## THE PROBLEM
Output the records. Match them exactly.

## DATA TO USE
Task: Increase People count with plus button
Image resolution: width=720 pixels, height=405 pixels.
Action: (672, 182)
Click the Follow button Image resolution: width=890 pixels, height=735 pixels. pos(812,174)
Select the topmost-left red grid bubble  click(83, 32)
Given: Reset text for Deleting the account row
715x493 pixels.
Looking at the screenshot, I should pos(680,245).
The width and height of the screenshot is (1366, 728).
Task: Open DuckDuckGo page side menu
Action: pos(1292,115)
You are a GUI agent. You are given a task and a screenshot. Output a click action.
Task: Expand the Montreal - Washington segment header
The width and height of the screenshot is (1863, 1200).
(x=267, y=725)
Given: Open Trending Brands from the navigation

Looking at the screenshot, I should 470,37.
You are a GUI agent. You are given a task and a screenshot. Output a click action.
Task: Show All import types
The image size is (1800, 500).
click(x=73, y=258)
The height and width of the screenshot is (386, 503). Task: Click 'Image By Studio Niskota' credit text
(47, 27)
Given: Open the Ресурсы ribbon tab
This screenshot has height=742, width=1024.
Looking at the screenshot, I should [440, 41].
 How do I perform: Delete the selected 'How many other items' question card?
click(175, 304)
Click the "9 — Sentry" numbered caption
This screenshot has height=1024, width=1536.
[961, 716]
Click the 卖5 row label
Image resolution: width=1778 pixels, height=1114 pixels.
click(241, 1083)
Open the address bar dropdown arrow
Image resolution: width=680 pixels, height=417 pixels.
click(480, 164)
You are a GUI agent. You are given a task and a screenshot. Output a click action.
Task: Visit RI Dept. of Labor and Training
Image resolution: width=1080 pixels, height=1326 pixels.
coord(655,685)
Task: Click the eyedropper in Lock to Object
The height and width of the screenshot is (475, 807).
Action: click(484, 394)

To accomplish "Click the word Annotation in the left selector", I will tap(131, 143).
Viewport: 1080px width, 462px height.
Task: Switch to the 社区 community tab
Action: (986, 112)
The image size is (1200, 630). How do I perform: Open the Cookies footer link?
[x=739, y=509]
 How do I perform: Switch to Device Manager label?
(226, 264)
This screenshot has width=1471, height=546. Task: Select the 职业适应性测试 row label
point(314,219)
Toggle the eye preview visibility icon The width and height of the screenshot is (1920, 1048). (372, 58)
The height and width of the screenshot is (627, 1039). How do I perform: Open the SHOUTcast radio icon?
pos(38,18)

## TASK RESULT
Task: Increase People count with plus button
Image resolution: width=720 pixels, height=405 pixels.
Action: (672, 182)
Click the Follow button Image resolution: width=890 pixels, height=735 pixels. pos(812,174)
Select the topmost-left red grid bubble  click(83, 32)
Given: Reset text for Deleting the account row
715x493 pixels.
Looking at the screenshot, I should pos(680,245).
The width and height of the screenshot is (1366, 728).
Task: Open DuckDuckGo page side menu
Action: pos(1292,115)
You are a GUI agent. You are given a task and a screenshot. Output a click action.
Task: Expand the Montreal - Washington segment header
The width and height of the screenshot is (1863, 1200).
(x=267, y=725)
Given: Open Trending Brands from the navigation

Looking at the screenshot, I should 470,37.
You are a GUI agent. You are given a task and a screenshot. Output a click action.
Task: Show All import types
The image size is (1800, 500).
click(x=73, y=258)
The height and width of the screenshot is (386, 503). Task: Click 'Image By Studio Niskota' credit text
(47, 27)
Given: Open the Ресурсы ribbon tab
This screenshot has height=742, width=1024.
Looking at the screenshot, I should [440, 41].
 How do I perform: Delete the selected 'How many other items' question card?
click(175, 304)
Click the "9 — Sentry" numbered caption
This screenshot has height=1024, width=1536.
[961, 716]
Click the 卖5 row label
Image resolution: width=1778 pixels, height=1114 pixels.
click(241, 1083)
Open the address bar dropdown arrow
Image resolution: width=680 pixels, height=417 pixels.
click(480, 164)
You are a GUI agent. You are given a task and a screenshot. Output a click action.
Task: Visit RI Dept. of Labor and Training
Image resolution: width=1080 pixels, height=1326 pixels.
coord(655,685)
Task: Click the eyedropper in Lock to Object
The height and width of the screenshot is (475, 807).
Action: click(484, 394)

To accomplish "Click the word Annotation in the left selector", I will tap(131, 143).
Viewport: 1080px width, 462px height.
Task: Switch to the 社区 community tab
Action: (986, 112)
The image size is (1200, 630). How do I perform: Open the Cookies footer link?
[x=739, y=509]
 How do I perform: Switch to Device Manager label?
(226, 264)
This screenshot has width=1471, height=546. Task: Select the 职业适应性测试 row label
point(314,219)
Toggle the eye preview visibility icon The width and height of the screenshot is (1920, 1048). (372, 58)
The height and width of the screenshot is (627, 1039). How do I perform: Open the SHOUTcast radio icon?
pos(38,18)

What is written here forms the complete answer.